Recorded information -
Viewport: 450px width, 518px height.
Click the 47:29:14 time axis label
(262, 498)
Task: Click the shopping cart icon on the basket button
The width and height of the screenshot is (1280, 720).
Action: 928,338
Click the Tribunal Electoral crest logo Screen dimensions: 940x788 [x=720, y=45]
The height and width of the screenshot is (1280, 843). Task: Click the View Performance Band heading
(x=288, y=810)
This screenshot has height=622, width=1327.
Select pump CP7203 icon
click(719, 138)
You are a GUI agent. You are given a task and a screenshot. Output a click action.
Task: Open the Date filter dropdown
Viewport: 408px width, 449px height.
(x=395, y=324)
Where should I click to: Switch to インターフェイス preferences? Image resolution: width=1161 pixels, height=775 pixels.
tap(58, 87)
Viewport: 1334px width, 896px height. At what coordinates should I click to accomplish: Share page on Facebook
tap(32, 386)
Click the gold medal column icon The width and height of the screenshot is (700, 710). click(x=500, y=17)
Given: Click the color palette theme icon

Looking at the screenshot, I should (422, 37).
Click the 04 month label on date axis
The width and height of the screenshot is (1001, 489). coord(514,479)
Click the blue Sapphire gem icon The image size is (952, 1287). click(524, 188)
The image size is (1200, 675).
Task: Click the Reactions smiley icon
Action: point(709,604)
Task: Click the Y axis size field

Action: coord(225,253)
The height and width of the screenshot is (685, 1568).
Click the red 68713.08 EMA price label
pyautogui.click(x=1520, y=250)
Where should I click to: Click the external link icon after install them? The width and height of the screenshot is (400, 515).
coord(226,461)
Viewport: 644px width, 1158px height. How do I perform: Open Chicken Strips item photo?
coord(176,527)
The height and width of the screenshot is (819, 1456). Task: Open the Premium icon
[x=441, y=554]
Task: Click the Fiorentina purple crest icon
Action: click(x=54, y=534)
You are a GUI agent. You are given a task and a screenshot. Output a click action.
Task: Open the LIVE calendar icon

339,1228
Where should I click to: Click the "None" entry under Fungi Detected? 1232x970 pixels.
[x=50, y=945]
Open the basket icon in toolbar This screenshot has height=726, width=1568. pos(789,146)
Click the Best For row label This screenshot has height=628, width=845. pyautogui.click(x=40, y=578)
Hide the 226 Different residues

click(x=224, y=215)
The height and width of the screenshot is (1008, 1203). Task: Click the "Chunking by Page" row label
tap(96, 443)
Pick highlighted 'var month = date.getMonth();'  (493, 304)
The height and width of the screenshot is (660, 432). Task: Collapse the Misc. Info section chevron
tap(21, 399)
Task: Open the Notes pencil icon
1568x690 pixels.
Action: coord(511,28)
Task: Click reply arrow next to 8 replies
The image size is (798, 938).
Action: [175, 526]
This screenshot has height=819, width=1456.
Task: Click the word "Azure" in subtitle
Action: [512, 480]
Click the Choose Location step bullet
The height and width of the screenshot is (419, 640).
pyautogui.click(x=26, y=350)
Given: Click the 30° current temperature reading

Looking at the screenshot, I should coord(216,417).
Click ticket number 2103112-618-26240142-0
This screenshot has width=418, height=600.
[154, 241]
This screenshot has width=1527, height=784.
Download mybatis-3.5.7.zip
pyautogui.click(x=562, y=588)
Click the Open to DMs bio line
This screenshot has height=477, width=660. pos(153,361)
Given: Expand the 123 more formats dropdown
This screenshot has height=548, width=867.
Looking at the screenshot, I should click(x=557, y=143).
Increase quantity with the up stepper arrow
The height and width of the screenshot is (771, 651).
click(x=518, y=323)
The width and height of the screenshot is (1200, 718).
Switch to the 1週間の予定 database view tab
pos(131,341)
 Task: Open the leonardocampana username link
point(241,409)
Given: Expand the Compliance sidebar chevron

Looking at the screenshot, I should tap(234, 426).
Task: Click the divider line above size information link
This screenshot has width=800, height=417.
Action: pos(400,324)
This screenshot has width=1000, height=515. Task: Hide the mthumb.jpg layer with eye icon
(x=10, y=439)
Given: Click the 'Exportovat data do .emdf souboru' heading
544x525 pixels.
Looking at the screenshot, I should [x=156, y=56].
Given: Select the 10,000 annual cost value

Your assignment - Wherever the word "basket" appears in the listing above, copy the whole line.

Solution -
Task: Click the shopping cart icon on the basket button
Open the basket icon in toolbar This screenshot has height=726, width=1568. pos(789,146)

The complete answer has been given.